- Code de l'urbanisme
- ...
- Partie réglementaire - Décrets en Conseil d'Etat
- Livre III : Aménagement foncier
- Titre II : Organismes d'exécution
- Chapitre IX : Organisme de foncier solidaire
Section 1 : Régime de l'organisme de foncier solidaire
Pour se voir reconnaître le statut d'organisme de foncier solidaire dans les conditions prévues à la section 2 du présent chapitre, une personne morale de droit public ou de droit privé ayant cet objet doit être en mesure de garantir la pérennité des baux accordés dans le cadre de l'exercice de cette activité.
Un organisme de foncier solidaire exerce les missions définies à l'article L. 329-1. Il peut en outre avoir pour objet l'accompagnement des bénéficiaires des baux réels solidaires qu'il consent et le montage d'opérations immobilières, hors du cadre de ce type de baux.
L'organisme de foncier solidaire doit respecter les conditions suivantes :
1° Son objet est autre que le partage des bénéfices ;
2° Sa gouvernance est définie et organisée par les statuts ou les documents constitutifs en tenant lieu ;
3° En ce qui concerne l'activité relative au bail réel solidaire, sa gestion est conforme aux principes suivants :
a) Les résultats réalisés par l'activité relative au bail réel solidaire sont entièrement affectés au maintien et au développement de cette activité et, le cas échéant, des activités relevant du service d'intérêt économique général défini à l'article L. 411-2 du code de la construction et de l'habitation ;
b) Les réserves financières obligatoires constituées au titre de l'activité liée au bail réel solidaire sont consacrées exclusivement à l'activité de gestion des baux réels solidaires signés par l'organisme. L'organisme de foncier solidaire doit y affecter la part de ses bénéfices nécessaire à assurer la pérennisation de l'ensemble des baux réels solidaires qu'il a conclus ;
c) La comptabilité interne de l'organisme de foncier solidaire permet de distinguer le résultat relevant de l'activité relative au bail réel solidaire et celui des autres activités qu'il exerce ;
4° En ce qui concerne l'activité relative au bail réel solidaire d'activité, sa gestion est conforme aux principes suivants :
a) Le caractère subsidiaire de cette activité est apprécié au regard de la surface de plancher pouvant être affectée au bail réel solidaire d'activité, qui doit être limitée à 30 % de la surface totale de plancher affectée au logement en bail réel solidaire au sein d'une même opération immobilière ;
b) Les bénéfices réalisés par l'activité relative au bail réel solidaire d'activité sont entièrement affectés au maintien et au développement de cette activité et de l'activité relative au bail réel solidaire de l'organisme et, le cas échéant, des activités relevant du service d'intérêt économique général défini à l'article L. 411-2 du code de la construction et de l'habitation ;
c) La comptabilité interne de l'organisme de foncier solidaire permet de distinguer le résultat de l'activité relative au bail réel solidaire d'activité et celui des autres activités qu'il exerce.
Les statuts de l'organisme ou ses documents constitutifs en tenant lieu se réfèrent expressément aux dispositions de l'article L. 329-1. Ils déterminent notamment :
1° Le périmètre géographique d'intervention de l'organisme.

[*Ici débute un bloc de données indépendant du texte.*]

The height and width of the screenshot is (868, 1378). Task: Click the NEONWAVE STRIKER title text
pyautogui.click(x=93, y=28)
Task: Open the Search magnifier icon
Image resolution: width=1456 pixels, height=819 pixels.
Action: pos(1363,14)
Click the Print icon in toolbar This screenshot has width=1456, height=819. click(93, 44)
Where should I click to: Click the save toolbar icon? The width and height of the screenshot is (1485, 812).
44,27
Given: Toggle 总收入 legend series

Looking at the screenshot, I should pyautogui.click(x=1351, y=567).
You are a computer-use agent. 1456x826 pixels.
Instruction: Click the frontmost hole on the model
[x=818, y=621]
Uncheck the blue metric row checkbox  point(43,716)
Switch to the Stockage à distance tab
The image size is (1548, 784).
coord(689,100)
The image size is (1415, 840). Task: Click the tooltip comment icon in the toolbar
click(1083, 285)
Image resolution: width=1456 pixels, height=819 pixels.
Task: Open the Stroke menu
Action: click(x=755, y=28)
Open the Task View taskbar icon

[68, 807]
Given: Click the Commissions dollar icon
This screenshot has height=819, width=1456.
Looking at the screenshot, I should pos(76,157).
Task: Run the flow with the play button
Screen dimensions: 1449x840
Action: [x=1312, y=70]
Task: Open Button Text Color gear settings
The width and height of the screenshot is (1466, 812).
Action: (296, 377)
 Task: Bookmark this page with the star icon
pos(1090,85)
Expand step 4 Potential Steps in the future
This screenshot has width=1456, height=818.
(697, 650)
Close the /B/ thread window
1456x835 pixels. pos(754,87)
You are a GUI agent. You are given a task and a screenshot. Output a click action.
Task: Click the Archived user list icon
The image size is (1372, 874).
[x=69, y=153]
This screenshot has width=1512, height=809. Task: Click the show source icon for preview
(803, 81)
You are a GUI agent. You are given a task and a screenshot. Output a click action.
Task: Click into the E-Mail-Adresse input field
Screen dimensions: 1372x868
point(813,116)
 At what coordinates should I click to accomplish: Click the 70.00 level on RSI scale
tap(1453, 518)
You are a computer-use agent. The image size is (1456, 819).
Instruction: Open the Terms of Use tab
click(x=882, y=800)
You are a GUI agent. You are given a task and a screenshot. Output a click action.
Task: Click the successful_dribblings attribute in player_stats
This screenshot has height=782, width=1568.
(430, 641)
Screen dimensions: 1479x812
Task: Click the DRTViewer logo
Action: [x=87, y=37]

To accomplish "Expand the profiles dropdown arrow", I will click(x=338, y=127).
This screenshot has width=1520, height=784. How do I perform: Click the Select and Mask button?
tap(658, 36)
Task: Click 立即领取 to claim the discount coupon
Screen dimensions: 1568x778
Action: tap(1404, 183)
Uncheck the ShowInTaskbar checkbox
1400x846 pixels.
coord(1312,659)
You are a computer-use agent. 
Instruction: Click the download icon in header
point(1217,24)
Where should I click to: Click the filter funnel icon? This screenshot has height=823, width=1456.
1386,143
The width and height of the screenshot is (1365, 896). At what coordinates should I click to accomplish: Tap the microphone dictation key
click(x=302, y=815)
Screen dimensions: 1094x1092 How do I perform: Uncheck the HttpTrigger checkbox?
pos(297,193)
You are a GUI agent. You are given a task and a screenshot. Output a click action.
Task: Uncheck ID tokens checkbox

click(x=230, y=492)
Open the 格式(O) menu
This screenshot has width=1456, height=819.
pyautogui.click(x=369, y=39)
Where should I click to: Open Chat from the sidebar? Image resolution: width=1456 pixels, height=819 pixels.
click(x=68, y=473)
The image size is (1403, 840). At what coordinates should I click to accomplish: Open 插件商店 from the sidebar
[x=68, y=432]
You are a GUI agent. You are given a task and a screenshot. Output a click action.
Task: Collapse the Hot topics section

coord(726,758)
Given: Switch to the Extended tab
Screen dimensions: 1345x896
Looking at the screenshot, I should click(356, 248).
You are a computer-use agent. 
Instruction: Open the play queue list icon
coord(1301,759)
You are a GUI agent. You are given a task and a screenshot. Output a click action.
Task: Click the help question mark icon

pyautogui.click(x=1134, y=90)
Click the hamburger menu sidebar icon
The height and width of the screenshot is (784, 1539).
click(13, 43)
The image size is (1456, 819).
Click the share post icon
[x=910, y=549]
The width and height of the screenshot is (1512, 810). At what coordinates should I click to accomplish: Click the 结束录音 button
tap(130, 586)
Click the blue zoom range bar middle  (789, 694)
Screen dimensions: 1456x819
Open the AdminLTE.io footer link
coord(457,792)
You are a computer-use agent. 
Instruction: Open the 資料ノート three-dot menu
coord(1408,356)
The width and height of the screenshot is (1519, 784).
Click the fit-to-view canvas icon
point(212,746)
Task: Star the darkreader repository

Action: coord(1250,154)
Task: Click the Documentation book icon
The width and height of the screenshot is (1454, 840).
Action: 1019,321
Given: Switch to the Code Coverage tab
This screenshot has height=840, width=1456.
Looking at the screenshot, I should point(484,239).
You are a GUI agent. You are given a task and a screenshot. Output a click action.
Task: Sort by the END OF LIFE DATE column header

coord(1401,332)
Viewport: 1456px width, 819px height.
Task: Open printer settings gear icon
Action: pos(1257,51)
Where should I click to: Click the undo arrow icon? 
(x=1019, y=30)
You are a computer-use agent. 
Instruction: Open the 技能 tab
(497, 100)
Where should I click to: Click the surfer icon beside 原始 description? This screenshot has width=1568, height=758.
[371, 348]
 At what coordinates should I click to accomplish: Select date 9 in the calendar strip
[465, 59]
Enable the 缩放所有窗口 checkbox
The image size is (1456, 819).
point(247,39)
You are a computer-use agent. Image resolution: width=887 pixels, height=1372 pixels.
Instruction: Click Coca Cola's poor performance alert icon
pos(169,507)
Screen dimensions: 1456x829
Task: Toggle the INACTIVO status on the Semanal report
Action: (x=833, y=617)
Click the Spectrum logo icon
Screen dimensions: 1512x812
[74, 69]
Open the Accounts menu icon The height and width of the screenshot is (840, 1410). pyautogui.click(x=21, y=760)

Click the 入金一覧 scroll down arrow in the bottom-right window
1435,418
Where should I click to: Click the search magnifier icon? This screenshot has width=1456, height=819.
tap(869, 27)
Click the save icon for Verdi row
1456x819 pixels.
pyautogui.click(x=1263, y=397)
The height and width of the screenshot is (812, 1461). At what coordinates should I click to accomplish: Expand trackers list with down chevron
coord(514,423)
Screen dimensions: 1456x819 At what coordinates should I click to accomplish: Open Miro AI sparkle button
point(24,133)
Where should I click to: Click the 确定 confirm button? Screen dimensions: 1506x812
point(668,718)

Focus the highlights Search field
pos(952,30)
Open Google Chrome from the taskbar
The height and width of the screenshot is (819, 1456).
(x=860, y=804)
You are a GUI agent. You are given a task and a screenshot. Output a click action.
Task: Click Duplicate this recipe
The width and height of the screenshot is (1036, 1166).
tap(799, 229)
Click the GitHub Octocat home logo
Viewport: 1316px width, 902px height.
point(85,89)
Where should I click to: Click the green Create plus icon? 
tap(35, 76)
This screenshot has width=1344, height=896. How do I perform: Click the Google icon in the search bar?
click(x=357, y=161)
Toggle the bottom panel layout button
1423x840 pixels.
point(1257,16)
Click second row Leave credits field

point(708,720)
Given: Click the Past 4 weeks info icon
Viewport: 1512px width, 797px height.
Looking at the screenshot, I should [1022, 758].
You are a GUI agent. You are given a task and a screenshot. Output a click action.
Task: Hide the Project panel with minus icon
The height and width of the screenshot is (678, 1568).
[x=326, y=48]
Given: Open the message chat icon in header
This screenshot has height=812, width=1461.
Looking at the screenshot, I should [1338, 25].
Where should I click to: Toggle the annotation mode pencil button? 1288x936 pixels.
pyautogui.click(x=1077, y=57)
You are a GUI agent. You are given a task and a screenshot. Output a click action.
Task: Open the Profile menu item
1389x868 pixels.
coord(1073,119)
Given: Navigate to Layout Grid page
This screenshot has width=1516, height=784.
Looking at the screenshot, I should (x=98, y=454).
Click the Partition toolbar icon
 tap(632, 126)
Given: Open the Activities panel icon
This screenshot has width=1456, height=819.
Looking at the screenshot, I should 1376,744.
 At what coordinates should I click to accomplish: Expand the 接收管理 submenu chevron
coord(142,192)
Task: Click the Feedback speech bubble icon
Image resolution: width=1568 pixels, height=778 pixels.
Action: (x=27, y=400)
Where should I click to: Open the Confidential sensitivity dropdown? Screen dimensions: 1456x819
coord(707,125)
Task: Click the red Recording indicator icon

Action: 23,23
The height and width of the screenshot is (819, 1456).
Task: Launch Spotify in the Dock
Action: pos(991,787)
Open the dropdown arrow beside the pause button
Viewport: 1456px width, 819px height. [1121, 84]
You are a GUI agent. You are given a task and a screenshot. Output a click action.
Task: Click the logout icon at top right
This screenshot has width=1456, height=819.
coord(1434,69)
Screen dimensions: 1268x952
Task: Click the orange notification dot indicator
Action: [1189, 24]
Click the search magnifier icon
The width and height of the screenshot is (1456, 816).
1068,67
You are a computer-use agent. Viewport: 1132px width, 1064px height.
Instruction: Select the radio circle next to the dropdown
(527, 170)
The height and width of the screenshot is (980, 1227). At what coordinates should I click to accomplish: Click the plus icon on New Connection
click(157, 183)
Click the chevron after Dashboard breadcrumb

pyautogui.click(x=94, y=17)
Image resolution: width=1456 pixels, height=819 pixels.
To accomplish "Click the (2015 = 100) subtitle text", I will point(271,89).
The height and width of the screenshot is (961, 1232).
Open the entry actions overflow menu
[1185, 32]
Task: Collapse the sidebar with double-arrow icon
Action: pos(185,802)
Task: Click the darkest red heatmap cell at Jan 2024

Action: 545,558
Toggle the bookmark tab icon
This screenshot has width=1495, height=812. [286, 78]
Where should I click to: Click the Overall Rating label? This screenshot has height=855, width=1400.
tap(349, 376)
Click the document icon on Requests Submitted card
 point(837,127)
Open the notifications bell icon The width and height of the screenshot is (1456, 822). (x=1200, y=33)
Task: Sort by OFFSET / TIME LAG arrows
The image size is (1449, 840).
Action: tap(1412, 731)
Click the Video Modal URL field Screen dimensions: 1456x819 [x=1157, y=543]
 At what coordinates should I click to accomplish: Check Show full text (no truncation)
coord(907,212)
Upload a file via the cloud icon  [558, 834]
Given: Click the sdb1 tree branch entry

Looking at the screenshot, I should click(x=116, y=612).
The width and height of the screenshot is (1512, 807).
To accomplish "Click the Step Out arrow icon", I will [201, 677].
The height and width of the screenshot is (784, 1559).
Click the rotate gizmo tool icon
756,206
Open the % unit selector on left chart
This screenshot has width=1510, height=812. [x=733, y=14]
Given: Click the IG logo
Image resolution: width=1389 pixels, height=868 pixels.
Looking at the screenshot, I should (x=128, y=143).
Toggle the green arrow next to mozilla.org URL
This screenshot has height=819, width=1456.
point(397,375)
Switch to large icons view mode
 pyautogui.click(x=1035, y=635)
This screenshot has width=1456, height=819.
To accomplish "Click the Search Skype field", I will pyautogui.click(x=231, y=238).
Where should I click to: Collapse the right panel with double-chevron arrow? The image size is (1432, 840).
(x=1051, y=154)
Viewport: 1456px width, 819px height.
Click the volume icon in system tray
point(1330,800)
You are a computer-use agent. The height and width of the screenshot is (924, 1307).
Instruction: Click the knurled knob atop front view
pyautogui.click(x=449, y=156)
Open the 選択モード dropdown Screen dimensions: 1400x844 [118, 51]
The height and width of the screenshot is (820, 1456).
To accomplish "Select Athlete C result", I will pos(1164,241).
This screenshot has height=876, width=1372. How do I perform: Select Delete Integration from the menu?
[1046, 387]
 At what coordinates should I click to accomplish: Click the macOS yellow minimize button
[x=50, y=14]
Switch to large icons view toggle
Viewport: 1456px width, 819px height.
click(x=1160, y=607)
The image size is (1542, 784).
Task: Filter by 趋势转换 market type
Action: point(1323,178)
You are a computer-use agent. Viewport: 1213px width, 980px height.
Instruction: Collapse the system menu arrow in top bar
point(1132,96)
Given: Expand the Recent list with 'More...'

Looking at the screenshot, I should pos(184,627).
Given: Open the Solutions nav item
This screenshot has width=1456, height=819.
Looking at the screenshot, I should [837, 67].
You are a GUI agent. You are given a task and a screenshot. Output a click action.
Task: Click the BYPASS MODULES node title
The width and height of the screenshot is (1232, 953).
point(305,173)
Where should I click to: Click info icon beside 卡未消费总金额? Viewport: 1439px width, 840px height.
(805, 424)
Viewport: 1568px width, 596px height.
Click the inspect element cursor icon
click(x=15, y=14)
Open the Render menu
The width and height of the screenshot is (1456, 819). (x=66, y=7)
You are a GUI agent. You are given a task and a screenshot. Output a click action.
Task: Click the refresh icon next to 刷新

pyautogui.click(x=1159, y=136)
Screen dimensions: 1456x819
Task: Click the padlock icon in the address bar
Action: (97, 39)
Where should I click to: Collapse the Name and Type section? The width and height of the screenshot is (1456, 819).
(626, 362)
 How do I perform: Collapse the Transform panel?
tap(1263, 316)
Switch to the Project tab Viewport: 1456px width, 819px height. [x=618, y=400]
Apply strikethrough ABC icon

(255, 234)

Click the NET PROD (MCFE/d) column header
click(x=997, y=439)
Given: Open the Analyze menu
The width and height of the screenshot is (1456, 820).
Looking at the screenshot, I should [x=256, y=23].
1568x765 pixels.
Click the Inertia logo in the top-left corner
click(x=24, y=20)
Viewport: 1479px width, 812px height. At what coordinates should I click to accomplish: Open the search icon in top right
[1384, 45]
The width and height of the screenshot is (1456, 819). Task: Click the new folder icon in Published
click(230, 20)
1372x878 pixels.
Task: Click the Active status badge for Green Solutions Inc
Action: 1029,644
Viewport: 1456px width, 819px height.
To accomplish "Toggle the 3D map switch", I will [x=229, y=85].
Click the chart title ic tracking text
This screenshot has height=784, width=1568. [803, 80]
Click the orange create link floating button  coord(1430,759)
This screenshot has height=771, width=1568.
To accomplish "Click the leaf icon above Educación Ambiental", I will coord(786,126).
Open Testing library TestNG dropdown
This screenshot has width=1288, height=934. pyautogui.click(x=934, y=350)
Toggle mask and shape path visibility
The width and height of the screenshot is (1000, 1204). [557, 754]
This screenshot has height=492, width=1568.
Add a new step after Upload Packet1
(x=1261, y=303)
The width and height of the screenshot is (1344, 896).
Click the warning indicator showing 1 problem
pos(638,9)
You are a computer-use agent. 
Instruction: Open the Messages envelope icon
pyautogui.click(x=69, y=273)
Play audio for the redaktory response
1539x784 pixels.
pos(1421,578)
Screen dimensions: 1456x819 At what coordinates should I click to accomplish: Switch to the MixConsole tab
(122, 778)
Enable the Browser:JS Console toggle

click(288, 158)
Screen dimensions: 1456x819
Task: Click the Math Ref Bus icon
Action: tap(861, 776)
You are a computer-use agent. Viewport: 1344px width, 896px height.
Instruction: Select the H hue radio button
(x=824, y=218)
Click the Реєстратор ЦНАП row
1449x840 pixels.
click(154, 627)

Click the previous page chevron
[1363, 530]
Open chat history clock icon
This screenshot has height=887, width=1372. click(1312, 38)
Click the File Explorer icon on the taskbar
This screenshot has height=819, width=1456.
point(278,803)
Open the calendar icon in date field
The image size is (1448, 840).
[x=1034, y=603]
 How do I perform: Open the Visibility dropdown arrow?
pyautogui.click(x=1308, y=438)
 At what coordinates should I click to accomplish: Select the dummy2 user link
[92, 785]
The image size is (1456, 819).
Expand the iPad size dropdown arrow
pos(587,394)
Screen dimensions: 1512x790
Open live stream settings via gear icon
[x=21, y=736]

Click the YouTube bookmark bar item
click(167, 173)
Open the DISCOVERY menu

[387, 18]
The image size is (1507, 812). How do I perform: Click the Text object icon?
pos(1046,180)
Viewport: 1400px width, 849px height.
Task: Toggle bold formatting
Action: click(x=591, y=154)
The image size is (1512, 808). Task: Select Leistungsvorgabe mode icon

Dans le cas où celui-ci dépasse les limites administratives de la région du siège social de l'organisme, les statuts ou documents constitutifs doivent le mentionner expressément ;
2° La part des bénéfices issus des activités autres que celles liées au bail réel solidaire qui sont, le cas échéant, affectées aux réserves obligatoires mentionnées au b du 3° de l'article R. 329-3 ;
3° Les conditions dans lesquelles les décisions de gestion relatives aux baux réels solidaires et aux baux réels solidaires d'activité, consentis par l'organisme de foncier solidaire sont prises en cas de suspension ou de retrait de l'agrément de cette activité et les modalités de dévolution des biens de l'organisme liés à son activité de gestion de baux réels solidaires et de baux réels solidaires d'activité dans le délai d'un an suivant le retrait de cet agrément.